Le rapport 2018 sur la situation des droits de l’homme au Tchad pointe du doigt, le ministère de l’Administration du territoire, de la sécurité publique et de la gouvernance locale qui “interdit toutes les manifestations, même pacifiques, tendant à dénoncer la situation sociale du pays et la mal gouvernance. Plusieurs manifestations ont été violemment réprimées, avec usage excessif de la force faisant ainsi plusieurs morts et blessés». En plus, les pays violateurs des droits de l’homme prennent en otage l’appareil judicaire. Plus récent encore, en octobre dernier, le Syndicat des magistrats tchadiens a dénoncé l’injonction de certaines autorités administratives dans les affaires judicaires pour libérer les leurs, perpétuant ainsi l’impunité et par ricochet, les violations des droits humains. Il ne faut pas non plus oublier la persistance des conflits intercommunautaires et agriculteurs-éleveurs qui impliquent le plus souvent des autorités administratives.
Au lendemain du Forum national inclusif, le président de la République a pris quelques ordonnances en vue de restreindre la liberté des organisations de défense des droits de l’homme (Odh) qui ont estimé que le pouvoir en place s’illustre dans un recul par rapport au respect des libertés fondamentales. Pour illustration, les Organisations de défense des droits humains considèrent comme liberticides les ordonnances relatives à la mise en place de la Haute autorité des médias et de l’audiovisuel (Hama), au régime des associations, à la charte des partis politiques et au statut des Organisations non gouvernementales.

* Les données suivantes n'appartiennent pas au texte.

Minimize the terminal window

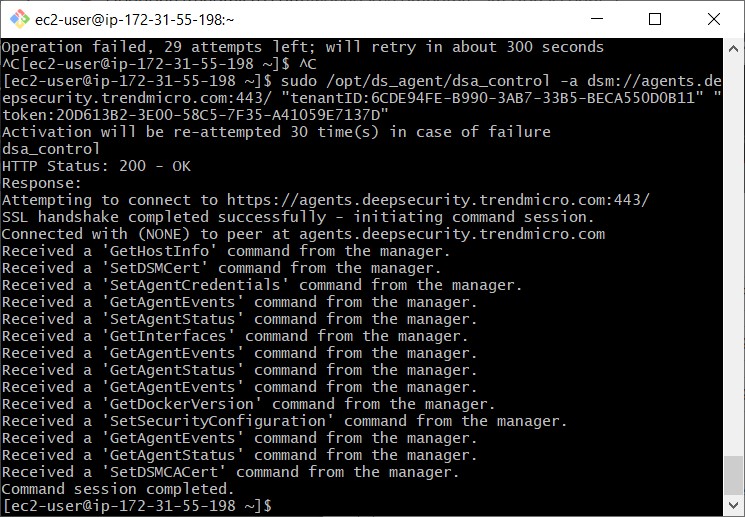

Ne pas confondre élections et démocratie. Le directeur général du Cefod trouve paradoxal, tout ce qui est précité dans un pays qui se veut respectueux des droits de l’homme et surtout démocratique. En Afrique et particulièrement en Afrique centrale, les dirigeants croient appliquer la démocratie en organisant les élections, or éclaire-t-il, “une société démocratique est une société où on respecte les droits de l’homme, et non une société où on organise les élections dites démocratiques tout le temps. Un Etat démocratique, insiste-t-il, est d’abord un Etat de droit, et les élections sont là uniquement pour donner à chaque citoyen l’opportunité d’exercer certains de ses droits civiques et politiques”. Ludovic Lado rdélore qu’en Afrique, les élections dites démocratiques soient plutôt devenues des occasions de violation de droit de l’homme.
La Ltdh a choisi comme thème de son 9ème congrès, “la Ltdh, entre militantisme et professionnalisme engagé face aux défis actuels des droits de l’homme”. Réfléchissant sur ce thème, le conférencier indique que le défi actuel des Odh est de savoir comment lutter pour les droits de l’homme en situation de restriction et de répression des libertés fondamentales. Pour le directeur du Cefod, il est clair que les pays non respectueux des libertés “n’aiment pas les militants des droits de l’homme”. Ce qui fait qu’être militant de droit de l’homme dans de tels pays demeure, pour le moins, dangereux. Cette analyse vient corroborer l’arrestation du secrétaire général de la Convention tchadienne des droits de l’homme, Mahamat Nour Ibedou le 3 décembre dernier. Ludovic Lado rajoute que l’Etat l’utilise l’argent pour faire la cacophonie entre les organisations de défense des droits de l’homme. Il conseille aux Odh de résister à l’appât de l’argent et à avoir des compétences professionnelles sur les sujets qu’elles abordent. Il les exhorte à s’intéresser également au secteur privé car l’Etat n’est pas le seul violateur des droits de l’homme.